Shifting. This describes the movement of a vessel from one berth to another or from anchorage to a berth. This occupies time. During the shifting time, loading and discharging cannot normally continue.
Therefore the effect on the laytime must be considered in order to determine which parry bears the risk of time lost because of the shifting. Normally, once the vessel has arrived and berthed, it is not bound to shift again from that berth to load the cargo which is the subject matter of the charter.
Usually, in the tanker trade, the vessel may be required to berth some distance away from the arrival anchorage place or to shift berth after lightening its cargo, or to move from berth to berth to load and/or discharge different parcels of cargo. This could be especially relevant to chemical carriers Tanker voyage charterparties contain reasonably explicit clauses dealing with which party should pay for the time occupied in shifting. These will be briefly examined below.
However, also in dry cargo charterparties, responsibility for shifting time may be allocated between the parties. For example, in the MULTIFORM charterparty, it is stated that “ . . . time shifting from the waiting places) to the loading/ discharging berth shall not count even if the vessel is already on demurrage.”
In TANKERVOY 87, it is stated very clearly and explicitly, among other matters, that:
“Time lost owing to any of the following causes shall not count as laytime or for demurrage if the vessel is on demurrage: … actually moving from waiting place (even if lightening has occurred there) on an inward passage to a loading or discharging berth or place nominated by Charterers or waiting for pilot or tugs in order so to move . . .”
and,
“If the vessel is required to leave and subsequently to return to the same loading or discharging location because of the vessel’s failure to comply with any of the Owner’s warranties . . . or upon safety grounds (other than those arising out of weather or sea conditions) pursuant to the orders of the port or harbour authority then all expenses incurred in so moving the vessel (including any bunkers consumed) shall be for Owner’s account . . .”
and again,
“Unless the vessel is shifting from waiting place or from a Loading or discharging location as described … (above) … time used in shifting and any detention in reaching the new location shall count as laytime or for demurrage if the vessel is on demurrage.”

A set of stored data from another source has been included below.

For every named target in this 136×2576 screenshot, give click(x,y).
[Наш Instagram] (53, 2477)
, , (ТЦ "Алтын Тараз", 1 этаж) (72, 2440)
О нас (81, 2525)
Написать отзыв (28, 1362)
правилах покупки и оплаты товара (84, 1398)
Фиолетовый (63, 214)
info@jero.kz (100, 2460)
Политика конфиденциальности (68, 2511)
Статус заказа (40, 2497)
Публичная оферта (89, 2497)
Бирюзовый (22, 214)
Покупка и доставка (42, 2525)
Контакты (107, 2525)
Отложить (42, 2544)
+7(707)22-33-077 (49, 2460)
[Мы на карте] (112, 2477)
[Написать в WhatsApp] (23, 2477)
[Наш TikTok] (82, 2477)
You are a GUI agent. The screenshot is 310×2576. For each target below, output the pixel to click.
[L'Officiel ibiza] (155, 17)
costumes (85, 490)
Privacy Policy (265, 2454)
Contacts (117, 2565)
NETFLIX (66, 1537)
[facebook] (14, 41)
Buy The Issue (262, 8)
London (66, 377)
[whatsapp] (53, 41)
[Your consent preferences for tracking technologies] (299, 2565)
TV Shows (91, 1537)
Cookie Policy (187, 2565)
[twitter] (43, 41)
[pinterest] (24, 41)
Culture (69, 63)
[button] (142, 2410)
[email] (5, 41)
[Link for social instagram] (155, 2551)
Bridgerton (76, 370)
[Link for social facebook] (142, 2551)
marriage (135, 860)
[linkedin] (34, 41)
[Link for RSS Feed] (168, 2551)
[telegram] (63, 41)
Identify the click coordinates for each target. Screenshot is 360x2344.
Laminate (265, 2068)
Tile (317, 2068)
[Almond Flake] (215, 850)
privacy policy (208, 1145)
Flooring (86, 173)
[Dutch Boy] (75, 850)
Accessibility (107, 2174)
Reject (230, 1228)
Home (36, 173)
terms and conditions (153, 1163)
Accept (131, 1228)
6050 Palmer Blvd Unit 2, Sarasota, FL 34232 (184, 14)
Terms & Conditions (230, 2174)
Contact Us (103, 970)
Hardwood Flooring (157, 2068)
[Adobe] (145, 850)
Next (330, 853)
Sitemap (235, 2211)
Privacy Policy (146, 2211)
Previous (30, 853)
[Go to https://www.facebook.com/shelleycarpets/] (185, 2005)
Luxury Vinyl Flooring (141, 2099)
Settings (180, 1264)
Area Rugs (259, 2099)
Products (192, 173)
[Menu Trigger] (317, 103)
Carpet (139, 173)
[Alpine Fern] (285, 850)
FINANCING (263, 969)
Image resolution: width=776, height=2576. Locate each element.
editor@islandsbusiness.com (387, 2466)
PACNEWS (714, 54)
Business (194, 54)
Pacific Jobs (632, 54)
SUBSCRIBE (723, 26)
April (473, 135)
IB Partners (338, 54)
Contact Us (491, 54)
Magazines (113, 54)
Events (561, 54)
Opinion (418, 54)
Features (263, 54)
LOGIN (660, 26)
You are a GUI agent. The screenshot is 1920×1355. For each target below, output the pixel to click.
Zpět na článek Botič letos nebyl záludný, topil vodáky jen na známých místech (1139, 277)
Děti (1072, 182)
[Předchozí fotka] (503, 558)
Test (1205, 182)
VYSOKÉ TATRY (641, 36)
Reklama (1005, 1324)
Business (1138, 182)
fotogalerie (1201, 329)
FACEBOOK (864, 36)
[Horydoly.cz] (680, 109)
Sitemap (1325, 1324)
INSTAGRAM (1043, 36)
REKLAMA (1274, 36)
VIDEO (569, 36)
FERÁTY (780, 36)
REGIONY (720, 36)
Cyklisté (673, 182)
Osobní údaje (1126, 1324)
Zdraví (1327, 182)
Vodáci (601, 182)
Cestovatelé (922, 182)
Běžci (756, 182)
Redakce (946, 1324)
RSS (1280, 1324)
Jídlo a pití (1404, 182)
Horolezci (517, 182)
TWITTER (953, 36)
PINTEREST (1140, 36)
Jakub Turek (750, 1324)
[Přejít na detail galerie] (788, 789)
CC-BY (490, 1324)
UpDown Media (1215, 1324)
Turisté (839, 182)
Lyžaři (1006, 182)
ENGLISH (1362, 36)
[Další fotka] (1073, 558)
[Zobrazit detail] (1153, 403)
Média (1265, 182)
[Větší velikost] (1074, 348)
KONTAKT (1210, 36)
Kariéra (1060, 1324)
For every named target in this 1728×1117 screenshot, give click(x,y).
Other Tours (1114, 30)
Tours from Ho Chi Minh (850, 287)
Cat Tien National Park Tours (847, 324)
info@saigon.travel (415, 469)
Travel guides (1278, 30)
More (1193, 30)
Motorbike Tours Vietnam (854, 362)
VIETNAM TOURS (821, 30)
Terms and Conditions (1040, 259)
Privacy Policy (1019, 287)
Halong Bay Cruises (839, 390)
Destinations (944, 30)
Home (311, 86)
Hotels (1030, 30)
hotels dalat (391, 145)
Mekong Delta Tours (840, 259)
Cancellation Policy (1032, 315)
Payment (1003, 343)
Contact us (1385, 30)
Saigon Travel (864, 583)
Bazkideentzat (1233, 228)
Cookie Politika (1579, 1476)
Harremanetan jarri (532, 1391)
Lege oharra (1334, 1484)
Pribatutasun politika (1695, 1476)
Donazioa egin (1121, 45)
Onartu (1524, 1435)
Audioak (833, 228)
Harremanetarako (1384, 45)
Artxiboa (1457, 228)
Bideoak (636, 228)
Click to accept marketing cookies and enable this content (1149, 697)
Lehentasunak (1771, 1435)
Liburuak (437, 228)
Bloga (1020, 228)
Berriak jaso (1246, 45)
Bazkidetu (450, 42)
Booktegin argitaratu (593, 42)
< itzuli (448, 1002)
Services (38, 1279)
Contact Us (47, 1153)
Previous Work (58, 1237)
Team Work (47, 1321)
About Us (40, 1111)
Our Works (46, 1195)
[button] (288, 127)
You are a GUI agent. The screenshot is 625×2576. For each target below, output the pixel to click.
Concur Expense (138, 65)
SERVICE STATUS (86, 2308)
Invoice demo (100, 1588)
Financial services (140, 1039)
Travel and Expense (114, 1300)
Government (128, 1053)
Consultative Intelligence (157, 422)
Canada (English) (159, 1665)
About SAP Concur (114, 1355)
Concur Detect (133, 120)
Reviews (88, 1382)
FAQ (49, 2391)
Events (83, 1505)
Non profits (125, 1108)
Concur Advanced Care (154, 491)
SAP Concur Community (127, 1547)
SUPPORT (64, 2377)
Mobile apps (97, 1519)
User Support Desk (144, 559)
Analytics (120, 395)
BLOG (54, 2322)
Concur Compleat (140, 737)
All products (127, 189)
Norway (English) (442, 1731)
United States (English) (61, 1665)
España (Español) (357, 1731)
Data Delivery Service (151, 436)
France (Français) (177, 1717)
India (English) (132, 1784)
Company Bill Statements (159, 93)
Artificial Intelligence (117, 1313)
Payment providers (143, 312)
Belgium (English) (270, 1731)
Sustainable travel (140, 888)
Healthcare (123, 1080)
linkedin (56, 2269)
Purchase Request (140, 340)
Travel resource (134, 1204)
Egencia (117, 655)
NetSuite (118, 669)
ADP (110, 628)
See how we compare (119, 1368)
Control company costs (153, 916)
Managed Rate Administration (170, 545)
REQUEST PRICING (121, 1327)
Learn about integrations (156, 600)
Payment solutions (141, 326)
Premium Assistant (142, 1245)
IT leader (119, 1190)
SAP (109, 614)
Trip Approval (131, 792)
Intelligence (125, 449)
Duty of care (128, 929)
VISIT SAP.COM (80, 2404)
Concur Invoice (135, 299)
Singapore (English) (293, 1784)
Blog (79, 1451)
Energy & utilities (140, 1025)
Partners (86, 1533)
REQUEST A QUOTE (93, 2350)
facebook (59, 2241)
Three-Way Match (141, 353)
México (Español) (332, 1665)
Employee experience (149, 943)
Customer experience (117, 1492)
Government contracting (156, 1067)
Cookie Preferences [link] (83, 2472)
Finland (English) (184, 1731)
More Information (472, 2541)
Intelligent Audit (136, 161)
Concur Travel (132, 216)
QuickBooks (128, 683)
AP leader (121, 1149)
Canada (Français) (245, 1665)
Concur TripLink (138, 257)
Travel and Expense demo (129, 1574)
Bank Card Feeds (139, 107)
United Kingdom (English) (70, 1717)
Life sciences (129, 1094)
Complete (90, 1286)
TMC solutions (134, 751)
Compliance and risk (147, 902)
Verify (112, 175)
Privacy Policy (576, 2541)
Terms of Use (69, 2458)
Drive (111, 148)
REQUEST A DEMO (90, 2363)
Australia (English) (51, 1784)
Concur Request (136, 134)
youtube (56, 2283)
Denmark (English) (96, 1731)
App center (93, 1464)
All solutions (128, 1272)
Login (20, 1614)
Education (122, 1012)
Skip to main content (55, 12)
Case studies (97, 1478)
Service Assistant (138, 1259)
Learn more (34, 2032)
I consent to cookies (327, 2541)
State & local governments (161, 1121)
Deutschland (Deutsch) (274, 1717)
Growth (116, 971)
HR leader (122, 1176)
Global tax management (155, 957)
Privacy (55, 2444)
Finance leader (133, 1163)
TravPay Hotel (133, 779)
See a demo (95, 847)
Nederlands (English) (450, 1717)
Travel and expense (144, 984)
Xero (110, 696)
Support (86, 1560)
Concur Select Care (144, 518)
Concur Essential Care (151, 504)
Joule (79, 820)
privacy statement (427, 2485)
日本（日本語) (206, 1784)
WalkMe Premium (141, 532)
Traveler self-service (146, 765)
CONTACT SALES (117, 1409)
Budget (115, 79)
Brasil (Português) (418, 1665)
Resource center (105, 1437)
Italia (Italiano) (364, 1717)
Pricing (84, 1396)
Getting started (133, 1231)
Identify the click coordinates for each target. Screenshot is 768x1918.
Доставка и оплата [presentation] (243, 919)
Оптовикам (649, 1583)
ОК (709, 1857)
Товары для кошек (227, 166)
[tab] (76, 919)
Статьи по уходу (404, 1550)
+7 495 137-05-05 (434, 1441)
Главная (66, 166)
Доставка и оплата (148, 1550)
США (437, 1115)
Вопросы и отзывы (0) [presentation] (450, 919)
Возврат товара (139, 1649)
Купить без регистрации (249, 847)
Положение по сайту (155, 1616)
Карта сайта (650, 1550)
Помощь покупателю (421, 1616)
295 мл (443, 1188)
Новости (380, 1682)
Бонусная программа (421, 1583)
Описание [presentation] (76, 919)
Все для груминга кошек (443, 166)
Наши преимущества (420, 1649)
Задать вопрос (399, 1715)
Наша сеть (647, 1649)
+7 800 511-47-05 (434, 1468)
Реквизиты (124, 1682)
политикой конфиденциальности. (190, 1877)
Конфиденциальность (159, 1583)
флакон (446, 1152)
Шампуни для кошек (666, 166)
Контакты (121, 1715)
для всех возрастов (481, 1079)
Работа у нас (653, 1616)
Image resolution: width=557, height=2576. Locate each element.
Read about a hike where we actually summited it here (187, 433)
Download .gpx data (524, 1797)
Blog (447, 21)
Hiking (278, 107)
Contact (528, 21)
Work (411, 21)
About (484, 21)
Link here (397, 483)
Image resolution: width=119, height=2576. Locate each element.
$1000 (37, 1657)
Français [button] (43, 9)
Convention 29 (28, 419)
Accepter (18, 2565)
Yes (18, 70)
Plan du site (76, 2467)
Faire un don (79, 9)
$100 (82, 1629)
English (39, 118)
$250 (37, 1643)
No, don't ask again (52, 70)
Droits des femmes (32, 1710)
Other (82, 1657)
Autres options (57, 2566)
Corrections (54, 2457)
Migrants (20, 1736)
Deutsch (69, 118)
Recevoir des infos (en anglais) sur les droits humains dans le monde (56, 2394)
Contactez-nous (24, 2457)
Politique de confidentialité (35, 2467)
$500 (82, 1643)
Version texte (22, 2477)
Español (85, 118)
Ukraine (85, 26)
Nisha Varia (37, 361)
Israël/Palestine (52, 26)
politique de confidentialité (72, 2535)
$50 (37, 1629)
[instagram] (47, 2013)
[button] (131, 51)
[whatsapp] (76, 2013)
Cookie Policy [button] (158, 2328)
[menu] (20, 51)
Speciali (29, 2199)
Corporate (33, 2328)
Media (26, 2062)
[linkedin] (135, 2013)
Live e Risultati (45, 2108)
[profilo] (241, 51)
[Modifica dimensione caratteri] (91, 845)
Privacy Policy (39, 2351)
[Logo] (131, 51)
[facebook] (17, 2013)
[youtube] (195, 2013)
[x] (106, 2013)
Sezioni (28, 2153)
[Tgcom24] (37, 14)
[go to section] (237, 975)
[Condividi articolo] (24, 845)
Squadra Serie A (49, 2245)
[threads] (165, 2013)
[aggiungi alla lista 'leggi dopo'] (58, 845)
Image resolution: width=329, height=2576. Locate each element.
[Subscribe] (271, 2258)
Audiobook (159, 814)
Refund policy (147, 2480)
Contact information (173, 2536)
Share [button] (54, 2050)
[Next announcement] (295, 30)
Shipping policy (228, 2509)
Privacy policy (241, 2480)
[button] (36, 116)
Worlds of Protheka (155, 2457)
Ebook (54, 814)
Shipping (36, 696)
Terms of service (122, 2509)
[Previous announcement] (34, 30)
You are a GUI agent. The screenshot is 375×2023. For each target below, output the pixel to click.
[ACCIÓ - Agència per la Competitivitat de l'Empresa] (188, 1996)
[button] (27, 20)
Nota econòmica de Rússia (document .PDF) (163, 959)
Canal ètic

In EXXONVOY 84, for example, it is stated:
“Charterer shall have the right to shift vessel within any port of loading and/or discharging from one loading or discharging place back to the same or another such place once or more often. In the event that Charterer exercises this right, Charterer shall pay all additional expenses properly incurred. Time spent shifting shall count as laytime, or, if vessel is on demurrage, as time on demurrage . . .”
and,
“Charterer or terminal operator shall have the right to shift vessel from a loading and/or discharging place if vessel fails to meet the pumping and/or heating warranties … so as to avoid delay to other vessels waiting to use such place. Charterer or terminal operator shall also have the right to shift vessel from a loading and/or discharging place due to an unsafe condition of vessel. In such situations) Charterer shall not be obliged to provide an alternative loading or discharging place to the place from which the vessel was shifted. However, Charterer shall exercise due diligence to arrange prompt reberthing and commencement of loading or discharging once vessel has corrected deficiency(ies). All expenses related to the shifting and any re-berthing shall be for Owner’s account and all time lost by reason of the foregoing shall not count as laytime or, if the vessel is on demurrage, as time on demurrage . . .”
The above EXXONVOY clause certainly seems very weighted in favour of the Charterer. The shipowner could find that considerable time is lost at his own expense and risk.
While the vessel may be required to shift for the charterer’s own reasons, even disregarding the Failure of the vessel to meet the pumping and heating description in the charterparty or its unsafe condition, the clause does not make allowance for a shift for reasons, for example, weather conditions. In The Isabelle, 1982, the vessel was under a charterparty with a similar clause and such a shift became necessary. It was held by the court that the charterers would have to pay for shifting costs only if they required the vessel to shift. Shifting for port authorities’ reasons was not necessarily for charterers’ reasons.